§ Exercices:
A - Relevez les trois gestes qui, selon le texte sur le service du vin, modifient la perception d'une bouteille davantage que son prix.
B - D'après le texte sur le service du vin, à quelle température faut-il servir les rouges structurés ?
C - Rédigez la suite du texte sur le service du vin à partir de sa dernière phrase.

§ Extrait du texte:
-*-

Servir le vin
Trois gestes modifient la perception d'une bouteille davantage que son prix : la température, l'aération et le verre.
Température
Huit à dix degrés pour les effervescents et les blancs vifs, dix à douze pour les blancs plus amples, douze à quatorze pour les rouges légers, quinze à dix-sept pour les rouges structurés. La température ambiante d'un logement chauffé est trop élevée pour tout rouge : un passage bref au réfrigérateur avant le service corrige.
Carafer ou décanter
Deux opérations différentes. Le carafage aère un vin jeune et fermé, en l'exposant largement à l'air. La décantation sépare un vin âgé de son dépôt, avec précaution et sans agitation, un vieux vin supportant mal l'oxygène. Confondre les deux fait perdre un vin ancien en quelques minutes.

-*-

§ Entrées de données collectées:
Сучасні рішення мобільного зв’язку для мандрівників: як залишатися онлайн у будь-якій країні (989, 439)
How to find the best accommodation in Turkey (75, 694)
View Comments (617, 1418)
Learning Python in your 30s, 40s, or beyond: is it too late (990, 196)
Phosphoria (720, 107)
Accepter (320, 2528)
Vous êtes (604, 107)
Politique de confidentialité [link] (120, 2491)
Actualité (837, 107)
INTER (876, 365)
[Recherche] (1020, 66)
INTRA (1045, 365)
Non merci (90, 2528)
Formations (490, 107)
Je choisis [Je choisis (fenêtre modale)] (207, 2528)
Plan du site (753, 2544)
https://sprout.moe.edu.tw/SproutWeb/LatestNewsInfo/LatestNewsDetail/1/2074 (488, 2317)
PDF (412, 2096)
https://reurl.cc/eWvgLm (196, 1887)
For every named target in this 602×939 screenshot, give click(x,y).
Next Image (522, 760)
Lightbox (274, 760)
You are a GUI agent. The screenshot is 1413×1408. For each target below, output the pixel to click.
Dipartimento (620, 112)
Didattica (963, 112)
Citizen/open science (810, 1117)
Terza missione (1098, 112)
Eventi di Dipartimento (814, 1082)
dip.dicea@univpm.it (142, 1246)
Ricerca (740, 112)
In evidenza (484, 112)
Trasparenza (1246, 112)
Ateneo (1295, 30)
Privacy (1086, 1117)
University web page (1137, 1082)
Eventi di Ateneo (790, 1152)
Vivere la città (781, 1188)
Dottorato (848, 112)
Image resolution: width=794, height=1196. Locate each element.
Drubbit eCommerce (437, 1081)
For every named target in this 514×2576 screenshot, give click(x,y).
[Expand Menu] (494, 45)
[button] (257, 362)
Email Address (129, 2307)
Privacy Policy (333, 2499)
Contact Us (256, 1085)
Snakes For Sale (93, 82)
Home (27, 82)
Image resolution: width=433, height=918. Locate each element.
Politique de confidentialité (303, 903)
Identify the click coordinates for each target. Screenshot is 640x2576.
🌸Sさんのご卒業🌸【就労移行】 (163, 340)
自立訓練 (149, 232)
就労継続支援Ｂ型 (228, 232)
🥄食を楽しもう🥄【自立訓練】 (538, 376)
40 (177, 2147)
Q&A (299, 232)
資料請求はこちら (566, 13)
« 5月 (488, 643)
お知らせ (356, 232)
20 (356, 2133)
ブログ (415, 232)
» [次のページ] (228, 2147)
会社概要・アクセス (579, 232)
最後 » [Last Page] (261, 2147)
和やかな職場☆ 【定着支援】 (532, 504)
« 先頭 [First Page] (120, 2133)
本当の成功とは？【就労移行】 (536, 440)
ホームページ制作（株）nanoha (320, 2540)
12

-*-

§ Réponses par numéro:
A - La température, l'aération et le verre.

B - De quinze à dix-sept degrés.

C -
Verres
Un verre à pied, tenu par le pied et non par le calice, une forme resserrée au sommet qui concentre les arômes, et un remplissage au tiers pour permettre l'agitation. La taille compte moins que la forme, et un verre unique de bonne facture rend mieux service qu'une collection de verres par région.
Ouverture
Le tire-bouchon à double levier reste le plus polyvalent. Pour un bouchon ancien et friable, un tire-bouchon à lames glissé le long du liège évite de le déchirer. Pour un effervescent, on maintient le bouchon et on tourne la bouteille, sans détonation, ce qui préserve l'effervescence et évite les accidents.